* _EXERCISE REQUIREMENTS_
• 1. Restate the forum thread about Apu starting with "I agree if you" and going on through "to this one.", substituting "angry crowds" for "outrage mobs".
• 2. Print the rows exactly, starting with the line with "Select the first" and going on through the line with "[x=379, y=948]".

* _DOCUMENT EXCERPT_
%%

All this just because some people got called "Apu" as a kid, too. But would that be a bad thing? Apu is probably the most empathetic and least stereotypical character in the show. To those ignorant for Apu's character, this may seem stupid, but definitly not to the people who have watched episodes like S7E23. In this episode, it depics him getting citizenship, and it's one of the most heartwarming episodes in The Simpsons. Apu is an important character in the show.
The positive aspects of Apu have been completely ignored for the documentary's agenda. He's more than just an accent, but a person we should all empathise with. I can't name a more likeable, friendly, hardworking character in the show. What I'm saying is that he's one of television's most human characters.

Getting rid of Apu would also show a huge bias. Why get rid of Apu and keep characters like Cletus and Luigi?

Letting the joke police in to censor the show is ruining comedy.


----------



## FAST6191 (Oct 30, 2018)

Lilith Valentine said:


> I love all of the "SJWs ruin everything posts!" over a character who hasn't been in the show for several seasons. Not to mention a character so minor that I am pretty sure no one even noticed he wasn't even there.
> They really didn't need to make this announcement, all it did was trigger all of the "anti-SJW" snowflakes. The reason they gave was stupid, but the fact that they gave a reason was even more stupid. He was very clearly not a popular enough character for people to even notice he was missing, they didn't need to give a better reason than that.


You like the SJW mindset?

Anyway if indeed said group of people got a character pulled, and in some regards this would appear to be from the horse's mouth as it were, for spurious or bad reasons (I have not seen the show for well over a decade at this point but back when it was very much a laughing with than laughing at and nobody has said that changed) then it makes sense to send some ire the way of said group.
I agree if you wanted to do the PR spin thing then this sort of thing is not a good plan, and outrage mobs are quite often boring but there seems to be some merit to this one.

%%

Records contained in a dataset
%%

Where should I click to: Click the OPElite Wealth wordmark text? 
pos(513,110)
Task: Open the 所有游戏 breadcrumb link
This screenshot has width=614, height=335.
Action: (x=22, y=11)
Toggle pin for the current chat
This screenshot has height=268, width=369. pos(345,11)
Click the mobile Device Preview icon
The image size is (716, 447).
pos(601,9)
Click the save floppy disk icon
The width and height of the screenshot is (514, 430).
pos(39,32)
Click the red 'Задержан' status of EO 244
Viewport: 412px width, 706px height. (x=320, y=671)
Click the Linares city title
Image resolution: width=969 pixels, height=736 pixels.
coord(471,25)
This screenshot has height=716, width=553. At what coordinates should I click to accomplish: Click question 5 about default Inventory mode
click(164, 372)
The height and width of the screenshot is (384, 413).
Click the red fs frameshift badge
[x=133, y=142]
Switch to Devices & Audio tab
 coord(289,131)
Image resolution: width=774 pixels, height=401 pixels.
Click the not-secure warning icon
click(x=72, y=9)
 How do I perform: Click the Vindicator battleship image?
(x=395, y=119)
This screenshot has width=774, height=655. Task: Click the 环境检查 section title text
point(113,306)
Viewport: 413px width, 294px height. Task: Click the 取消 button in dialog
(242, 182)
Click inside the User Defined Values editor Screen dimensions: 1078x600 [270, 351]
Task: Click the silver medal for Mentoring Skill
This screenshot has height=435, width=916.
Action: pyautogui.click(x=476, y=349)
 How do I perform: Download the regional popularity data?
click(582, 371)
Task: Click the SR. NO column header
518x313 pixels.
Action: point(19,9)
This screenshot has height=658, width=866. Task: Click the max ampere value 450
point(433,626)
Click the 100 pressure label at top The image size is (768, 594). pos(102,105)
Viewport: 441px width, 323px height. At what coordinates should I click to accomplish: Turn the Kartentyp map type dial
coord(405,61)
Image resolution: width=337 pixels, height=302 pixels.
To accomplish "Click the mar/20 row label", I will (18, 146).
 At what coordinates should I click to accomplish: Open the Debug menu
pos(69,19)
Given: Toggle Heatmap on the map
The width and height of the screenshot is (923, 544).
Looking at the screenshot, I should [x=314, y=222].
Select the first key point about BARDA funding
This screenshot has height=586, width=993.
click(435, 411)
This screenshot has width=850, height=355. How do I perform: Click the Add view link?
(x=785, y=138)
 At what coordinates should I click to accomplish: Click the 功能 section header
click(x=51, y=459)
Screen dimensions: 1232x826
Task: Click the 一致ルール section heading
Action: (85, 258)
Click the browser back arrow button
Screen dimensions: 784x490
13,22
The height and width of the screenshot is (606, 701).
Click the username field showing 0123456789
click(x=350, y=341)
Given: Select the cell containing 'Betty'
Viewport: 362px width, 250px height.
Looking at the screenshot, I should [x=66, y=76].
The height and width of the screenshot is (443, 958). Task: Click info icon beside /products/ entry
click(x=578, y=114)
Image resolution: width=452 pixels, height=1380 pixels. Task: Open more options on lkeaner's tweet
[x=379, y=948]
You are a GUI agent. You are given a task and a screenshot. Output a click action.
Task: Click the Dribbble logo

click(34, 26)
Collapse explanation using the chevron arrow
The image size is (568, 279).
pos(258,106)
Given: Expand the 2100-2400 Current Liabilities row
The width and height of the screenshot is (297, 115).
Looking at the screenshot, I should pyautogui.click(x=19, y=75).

%%

* _THE ANSWERS_
• 1.
I agree if you wanted to do the PR spin thing then this sort of thing is not a good plan, and angry crowds are quite often boring but there seems to be some merit to this one.

• 2.
Select the first key point about BARDA funding
This screenshot has height=586, width=993.
click(435, 411)
This screenshot has width=850, height=355. How do I perform: Click the Add view link?
(x=785, y=138)
 At what coordinates should I click to accomplish: Click the 功能 section header
click(x=51, y=459)
Screen dimensions: 1232x826
Task: Click the 一致ルール section heading
Action: (85, 258)
Click the browser back arrow button
Screen dimensions: 784x490
13,22
The height and width of the screenshot is (606, 701).
Click the username field showing 0123456789
click(x=350, y=341)
Given: Select the cell containing 'Betty'
Viewport: 362px width, 250px height.
Looking at the screenshot, I should [x=66, y=76].
The height and width of the screenshot is (443, 958). Task: Click info icon beside /products/ entry
click(x=578, y=114)
Image resolution: width=452 pixels, height=1380 pixels. Task: Open more options on lkeaner's tweet
[x=379, y=948]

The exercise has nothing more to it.